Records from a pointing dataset
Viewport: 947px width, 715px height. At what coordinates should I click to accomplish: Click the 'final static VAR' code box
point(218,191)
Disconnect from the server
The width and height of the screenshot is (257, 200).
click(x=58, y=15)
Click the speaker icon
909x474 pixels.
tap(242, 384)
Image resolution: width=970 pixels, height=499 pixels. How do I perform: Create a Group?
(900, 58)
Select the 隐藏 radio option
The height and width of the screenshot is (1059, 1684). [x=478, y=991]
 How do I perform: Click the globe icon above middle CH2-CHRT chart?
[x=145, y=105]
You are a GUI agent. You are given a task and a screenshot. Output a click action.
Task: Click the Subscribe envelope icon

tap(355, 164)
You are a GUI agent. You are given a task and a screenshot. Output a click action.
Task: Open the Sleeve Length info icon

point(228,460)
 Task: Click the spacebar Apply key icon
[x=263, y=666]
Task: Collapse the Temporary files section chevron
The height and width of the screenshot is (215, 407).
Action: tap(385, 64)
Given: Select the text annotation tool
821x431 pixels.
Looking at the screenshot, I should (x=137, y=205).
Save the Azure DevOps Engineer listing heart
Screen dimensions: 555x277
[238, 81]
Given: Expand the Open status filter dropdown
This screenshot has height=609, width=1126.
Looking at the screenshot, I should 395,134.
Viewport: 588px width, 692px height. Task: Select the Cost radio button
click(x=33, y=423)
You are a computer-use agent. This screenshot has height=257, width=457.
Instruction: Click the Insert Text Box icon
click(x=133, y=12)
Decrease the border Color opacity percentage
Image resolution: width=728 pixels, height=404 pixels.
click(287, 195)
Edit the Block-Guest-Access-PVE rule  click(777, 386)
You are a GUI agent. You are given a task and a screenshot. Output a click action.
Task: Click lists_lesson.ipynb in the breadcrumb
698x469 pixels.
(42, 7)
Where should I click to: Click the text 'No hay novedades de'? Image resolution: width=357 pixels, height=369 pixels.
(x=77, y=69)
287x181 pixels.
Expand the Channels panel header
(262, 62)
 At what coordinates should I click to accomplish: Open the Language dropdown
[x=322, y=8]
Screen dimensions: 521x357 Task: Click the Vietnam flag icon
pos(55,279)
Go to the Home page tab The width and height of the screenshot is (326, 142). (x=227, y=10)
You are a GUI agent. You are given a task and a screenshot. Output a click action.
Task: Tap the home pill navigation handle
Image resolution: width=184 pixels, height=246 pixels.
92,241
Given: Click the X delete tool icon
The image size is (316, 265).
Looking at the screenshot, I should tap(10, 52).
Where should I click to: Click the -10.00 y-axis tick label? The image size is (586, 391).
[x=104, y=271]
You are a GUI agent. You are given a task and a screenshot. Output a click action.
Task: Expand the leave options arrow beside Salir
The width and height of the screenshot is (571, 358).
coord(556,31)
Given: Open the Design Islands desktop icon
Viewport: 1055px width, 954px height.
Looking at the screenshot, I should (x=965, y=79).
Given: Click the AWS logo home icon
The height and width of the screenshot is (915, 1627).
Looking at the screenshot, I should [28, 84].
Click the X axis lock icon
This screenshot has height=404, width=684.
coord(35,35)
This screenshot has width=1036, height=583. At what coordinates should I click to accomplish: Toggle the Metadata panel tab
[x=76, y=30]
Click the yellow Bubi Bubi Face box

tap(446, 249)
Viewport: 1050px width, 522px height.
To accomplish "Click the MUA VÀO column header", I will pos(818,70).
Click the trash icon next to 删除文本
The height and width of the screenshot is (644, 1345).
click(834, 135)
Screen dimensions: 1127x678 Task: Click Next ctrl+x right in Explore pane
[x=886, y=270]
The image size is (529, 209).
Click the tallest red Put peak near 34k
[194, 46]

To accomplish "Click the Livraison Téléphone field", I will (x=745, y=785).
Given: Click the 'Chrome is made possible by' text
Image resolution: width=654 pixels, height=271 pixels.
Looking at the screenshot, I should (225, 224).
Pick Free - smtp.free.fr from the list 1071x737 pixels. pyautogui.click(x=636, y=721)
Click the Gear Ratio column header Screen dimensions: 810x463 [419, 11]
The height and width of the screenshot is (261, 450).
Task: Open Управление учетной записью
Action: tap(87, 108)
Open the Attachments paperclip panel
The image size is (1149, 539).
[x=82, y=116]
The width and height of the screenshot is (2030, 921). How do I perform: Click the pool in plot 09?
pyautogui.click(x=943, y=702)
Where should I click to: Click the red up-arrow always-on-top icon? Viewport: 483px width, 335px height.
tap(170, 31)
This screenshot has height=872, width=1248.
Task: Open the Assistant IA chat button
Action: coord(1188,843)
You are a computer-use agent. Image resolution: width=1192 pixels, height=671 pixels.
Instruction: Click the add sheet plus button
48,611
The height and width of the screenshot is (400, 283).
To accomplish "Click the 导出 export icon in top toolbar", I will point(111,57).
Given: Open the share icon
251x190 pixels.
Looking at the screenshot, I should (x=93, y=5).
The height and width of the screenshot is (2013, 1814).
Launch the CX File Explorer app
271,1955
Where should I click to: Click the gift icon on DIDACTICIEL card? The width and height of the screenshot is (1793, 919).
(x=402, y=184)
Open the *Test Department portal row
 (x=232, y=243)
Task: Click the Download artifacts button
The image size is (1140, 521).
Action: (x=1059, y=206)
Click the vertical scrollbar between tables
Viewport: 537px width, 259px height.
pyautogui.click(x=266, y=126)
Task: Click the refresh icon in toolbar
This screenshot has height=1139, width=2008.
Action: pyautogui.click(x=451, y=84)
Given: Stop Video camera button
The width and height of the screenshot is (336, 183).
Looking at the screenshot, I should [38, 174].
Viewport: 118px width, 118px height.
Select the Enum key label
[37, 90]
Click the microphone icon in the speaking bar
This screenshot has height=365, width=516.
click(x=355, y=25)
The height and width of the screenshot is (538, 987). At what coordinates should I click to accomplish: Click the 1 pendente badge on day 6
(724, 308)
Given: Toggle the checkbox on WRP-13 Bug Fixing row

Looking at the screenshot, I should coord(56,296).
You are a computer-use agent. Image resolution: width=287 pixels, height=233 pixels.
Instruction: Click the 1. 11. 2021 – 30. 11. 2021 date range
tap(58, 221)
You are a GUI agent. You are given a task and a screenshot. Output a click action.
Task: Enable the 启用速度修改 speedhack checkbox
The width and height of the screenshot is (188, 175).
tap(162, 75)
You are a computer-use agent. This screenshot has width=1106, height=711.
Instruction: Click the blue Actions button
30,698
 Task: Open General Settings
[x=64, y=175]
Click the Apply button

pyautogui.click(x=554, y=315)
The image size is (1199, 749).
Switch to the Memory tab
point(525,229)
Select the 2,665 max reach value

* **Short task**: Please retype all of the data above line for line, changing nothing.

* **Worked solution**:
Viewport: 947px width, 715px height. At what coordinates should I click to accomplish: Click the 'final static VAR' code box
point(218,191)
Disconnect from the server
The width and height of the screenshot is (257, 200).
click(x=58, y=15)
Click the speaker icon
909x474 pixels.
tap(242, 384)
Image resolution: width=970 pixels, height=499 pixels. How do I perform: Create a Group?
(900, 58)
Select the 隐藏 radio option
The height and width of the screenshot is (1059, 1684). [x=478, y=991]
 How do I perform: Click the globe icon above middle CH2-CHRT chart?
[x=145, y=105]
You are a GUI agent. You are given a task and a screenshot. Output a click action.
Task: Click the Subscribe envelope icon

tap(355, 164)
You are a GUI agent. You are given a task and a screenshot. Output a click action.
Task: Open the Sleeve Length info icon

point(228,460)
 Task: Click the spacebar Apply key icon
[x=263, y=666]
Task: Collapse the Temporary files section chevron
The height and width of the screenshot is (215, 407).
Action: tap(385, 64)
Given: Select the text annotation tool
821x431 pixels.
Looking at the screenshot, I should (x=137, y=205).
Save the Azure DevOps Engineer listing heart
Screen dimensions: 555x277
[238, 81]
Given: Expand the Open status filter dropdown
This screenshot has height=609, width=1126.
Looking at the screenshot, I should 395,134.
Viewport: 588px width, 692px height. Task: Select the Cost radio button
click(x=33, y=423)
You are a computer-use agent. This screenshot has height=257, width=457.
Instruction: Click the Insert Text Box icon
click(x=133, y=12)
Decrease the border Color opacity percentage
Image resolution: width=728 pixels, height=404 pixels.
click(287, 195)
Edit the Block-Guest-Access-PVE rule  click(777, 386)
You are a GUI agent. You are given a task and a screenshot. Output a click action.
Task: Click lists_lesson.ipynb in the breadcrumb
698x469 pixels.
(42, 7)
Where should I click to: Click the text 'No hay novedades de'? Image resolution: width=357 pixels, height=369 pixels.
(x=77, y=69)
287x181 pixels.
Expand the Channels panel header
(262, 62)
 At what coordinates should I click to accomplish: Open the Language dropdown
[x=322, y=8]
Screen dimensions: 521x357 Task: Click the Vietnam flag icon
pos(55,279)
Go to the Home page tab The width and height of the screenshot is (326, 142). (x=227, y=10)
You are a GUI agent. You are given a task and a screenshot. Output a click action.
Task: Tap the home pill navigation handle
Image resolution: width=184 pixels, height=246 pixels.
92,241
Given: Click the X delete tool icon
The image size is (316, 265).
Looking at the screenshot, I should tap(10, 52).
Where should I click to: Click the -10.00 y-axis tick label? The image size is (586, 391).
[x=104, y=271]
You are a GUI agent. You are given a task and a screenshot. Output a click action.
Task: Expand the leave options arrow beside Salir
The width and height of the screenshot is (571, 358).
coord(556,31)
Given: Open the Design Islands desktop icon
Viewport: 1055px width, 954px height.
Looking at the screenshot, I should (x=965, y=79).
Given: Click the AWS logo home icon
The height and width of the screenshot is (915, 1627).
Looking at the screenshot, I should [28, 84].
Click the X axis lock icon
This screenshot has height=404, width=684.
coord(35,35)
This screenshot has width=1036, height=583. At what coordinates should I click to accomplish: Toggle the Metadata panel tab
[x=76, y=30]
Click the yellow Bubi Bubi Face box

tap(446, 249)
Viewport: 1050px width, 522px height.
To accomplish "Click the MUA VÀO column header", I will pos(818,70).
Click the trash icon next to 删除文本
The height and width of the screenshot is (644, 1345).
click(834, 135)
Screen dimensions: 1127x678 Task: Click Next ctrl+x right in Explore pane
[x=886, y=270]
The image size is (529, 209).
Click the tallest red Put peak near 34k
[194, 46]

To accomplish "Click the Livraison Téléphone field", I will (x=745, y=785).
Given: Click the 'Chrome is made possible by' text
Image resolution: width=654 pixels, height=271 pixels.
Looking at the screenshot, I should (225, 224).
Pick Free - smtp.free.fr from the list 1071x737 pixels. pyautogui.click(x=636, y=721)
Click the Gear Ratio column header Screen dimensions: 810x463 [419, 11]
The height and width of the screenshot is (261, 450).
Task: Open Управление учетной записью
Action: tap(87, 108)
Open the Attachments paperclip panel
The image size is (1149, 539).
[x=82, y=116]
The width and height of the screenshot is (2030, 921). How do I perform: Click the pool in plot 09?
pyautogui.click(x=943, y=702)
Where should I click to: Click the red up-arrow always-on-top icon? Viewport: 483px width, 335px height.
tap(170, 31)
This screenshot has height=872, width=1248.
Task: Open the Assistant IA chat button
Action: coord(1188,843)
You are a computer-use agent. Image resolution: width=1192 pixels, height=671 pixels.
Instruction: Click the add sheet plus button
48,611
The height and width of the screenshot is (400, 283).
To accomplish "Click the 导出 export icon in top toolbar", I will point(111,57).
Given: Open the share icon
251x190 pixels.
Looking at the screenshot, I should (x=93, y=5).
The height and width of the screenshot is (2013, 1814).
Launch the CX File Explorer app
271,1955
Where should I click to: Click the gift icon on DIDACTICIEL card? The width and height of the screenshot is (1793, 919).
(x=402, y=184)
Open the *Test Department portal row
 (x=232, y=243)
Task: Click the Download artifacts button
The image size is (1140, 521).
Action: (x=1059, y=206)
Click the vertical scrollbar between tables
Viewport: 537px width, 259px height.
pyautogui.click(x=266, y=126)
Task: Click the refresh icon in toolbar
This screenshot has height=1139, width=2008.
Action: pyautogui.click(x=451, y=84)
Given: Stop Video camera button
The width and height of the screenshot is (336, 183).
Looking at the screenshot, I should [38, 174].
Viewport: 118px width, 118px height.
Select the Enum key label
[37, 90]
Click the microphone icon in the speaking bar
This screenshot has height=365, width=516.
click(x=355, y=25)
The height and width of the screenshot is (538, 987). At what coordinates should I click to accomplish: Click the 1 pendente badge on day 6
(724, 308)
Given: Toggle the checkbox on WRP-13 Bug Fixing row

Looking at the screenshot, I should coord(56,296).
You are a computer-use agent. Image resolution: width=287 pixels, height=233 pixels.
Instruction: Click the 1. 11. 2021 – 30. 11. 2021 date range
tap(58, 221)
You are a GUI agent. You are given a task and a screenshot. Output a click action.
Task: Enable the 启用速度修改 speedhack checkbox
The width and height of the screenshot is (188, 175).
tap(162, 75)
You are a computer-use agent. This screenshot has width=1106, height=711.
Instruction: Click the blue Actions button
30,698
 Task: Open General Settings
[x=64, y=175]
Click the Apply button

pyautogui.click(x=554, y=315)
The image size is (1199, 749).
Switch to the Memory tab
point(525,229)
Select the 2,665 max reach value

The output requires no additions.